Little Big Horn College
- Type: Public tribal land-grant community college
- Established: 1980
- Parent institution: Crow Tribe
- Academic affiliations: American Indian Higher Education Consortium American Association of Community Colleges Space-grant
- President: Neva Tall Bear
- Location: Crow Agency, Montana, U.S. 45°36′12″N 107°27′22″W﻿ / ﻿45.60333°N 107.45611°W
- Campus: Rural;
- Colours: Gold, blue, and white
- Nickname: Rams
- Website: www.lbhc.edu

= Little Big Horn College =

Tribal college in Crow Agency, Montana, U.S.
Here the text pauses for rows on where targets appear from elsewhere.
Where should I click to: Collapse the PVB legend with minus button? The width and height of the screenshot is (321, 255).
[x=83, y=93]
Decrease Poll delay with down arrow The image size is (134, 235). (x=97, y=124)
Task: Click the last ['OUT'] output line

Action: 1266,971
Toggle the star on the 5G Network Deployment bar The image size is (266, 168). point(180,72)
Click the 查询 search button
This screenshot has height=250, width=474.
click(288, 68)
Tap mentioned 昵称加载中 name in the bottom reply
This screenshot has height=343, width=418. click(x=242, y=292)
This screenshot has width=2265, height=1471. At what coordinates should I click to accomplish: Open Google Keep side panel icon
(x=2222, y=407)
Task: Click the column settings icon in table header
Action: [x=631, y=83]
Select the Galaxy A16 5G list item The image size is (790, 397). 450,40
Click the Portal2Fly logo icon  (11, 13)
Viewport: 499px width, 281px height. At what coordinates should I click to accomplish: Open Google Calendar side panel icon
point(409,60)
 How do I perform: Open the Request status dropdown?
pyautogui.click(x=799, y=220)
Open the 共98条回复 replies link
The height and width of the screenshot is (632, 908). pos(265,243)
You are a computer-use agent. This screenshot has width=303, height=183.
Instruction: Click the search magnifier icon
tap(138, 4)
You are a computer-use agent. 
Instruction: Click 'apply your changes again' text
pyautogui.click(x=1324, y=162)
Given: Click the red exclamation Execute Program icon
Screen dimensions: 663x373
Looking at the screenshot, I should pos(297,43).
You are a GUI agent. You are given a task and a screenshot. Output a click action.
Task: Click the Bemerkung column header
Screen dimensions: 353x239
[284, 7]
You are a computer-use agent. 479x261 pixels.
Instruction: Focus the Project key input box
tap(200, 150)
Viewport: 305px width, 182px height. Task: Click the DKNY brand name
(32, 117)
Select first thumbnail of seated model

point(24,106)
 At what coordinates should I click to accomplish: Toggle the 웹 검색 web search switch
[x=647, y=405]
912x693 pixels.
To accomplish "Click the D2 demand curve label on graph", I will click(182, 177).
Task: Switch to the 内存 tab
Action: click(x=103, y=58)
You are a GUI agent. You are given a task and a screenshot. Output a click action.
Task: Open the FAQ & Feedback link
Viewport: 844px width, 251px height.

Little Big Horn College is a public tribal land-grant community college on the Crow Indian Reservation in Crow Agency, Montana. It has an open admissions policy and welcomes enrollment from any adult with a high school diploma or GED. The student body is composed of Crow Tribal members (95 percent), members of American Indian Tribes from around the intermountain west (3 percent), and non-Indian residents of the Big Horn County area (2 percent).

==History==
Little Big Horn College was chartered in 1980 by the Crow Tribe of Indians as a public two-year community college. Dr. Janine Pease advocated the college's founding and was the college's first president. The name Little Big Horn comes from the smaller of the two rivers on the reservation, both receiving the distinction by the Big Horn Mountains, where the rivers originate. In 1994, the college was designated a land-grant college alongside 31 other tribal colleges.

==Academics==
LBHC offers six associate of arts and three associate of science degree programs, with one more associate of science degree program in a pilot stage. The courses of study are directed to the economic and job opportunities in the Crow Indian Reservation area, focusing on education, business, Crow studies, agriculture, office/technical work, and infrastructure. The school also offers seven one-year certificate programs.

==Campus==
The LBHC facility consists of 35000 ft2 of educational space. The LBHC campus is situated on two acres of wooded river valley.

The campus has committed itself to sustainable energy with a goal of carbon neutrality (net-zero emissions). In 2016, the campus installed a 45-kilowatt photovoltaic system on the Health and Wellness Center to capture solar energy, partially funded via grants from the Office of Indian Energy Policy and Programs through the United States Department of Energy.

In 2021, the college received a US$100,000 grant from the Institute of Museum and Library Services to build a new cultural center and museum, and the planning committee input from the tribe to fill the "need for exhibits within the reservation constructed and interpreted by Indigenous people", citing a recent Crow exhibit at the Field Museum of Natural History in Chicago, Illinois, as an example of a museum ensuring active representation. As part of the planning committee, Crow Studies adjunct instructor and former state representative Sharon Stewart-Peregoy gave statements to local news for more use of the Crow language in the museum, in alignment with community requests.

== Student life and activities ==
The college offers men and women's basketball leagues that compete in region nine of the National Junior College Athletic Association. At the campus's Health and Wellness Center, students can lift weights and take classes in yoga, aerobics, and nutrition education.

==Governance==
The college is directed by the board of trustees elected by districts within the reservation.

==Partnerships==
The college is member of the American Indian Higher Education Consortium, which is a community of tribally and federally chartered institutions working to strengthen tribal nations and make a lasting difference in the lives of American Indians and Alaska Natives. ANC was created in response to the higher education needs of American Indians. ANC generally serves geographically isolated populations that have no other means accessing education beyond the high school level.

The college has a partnership with Yellowstone Christian College.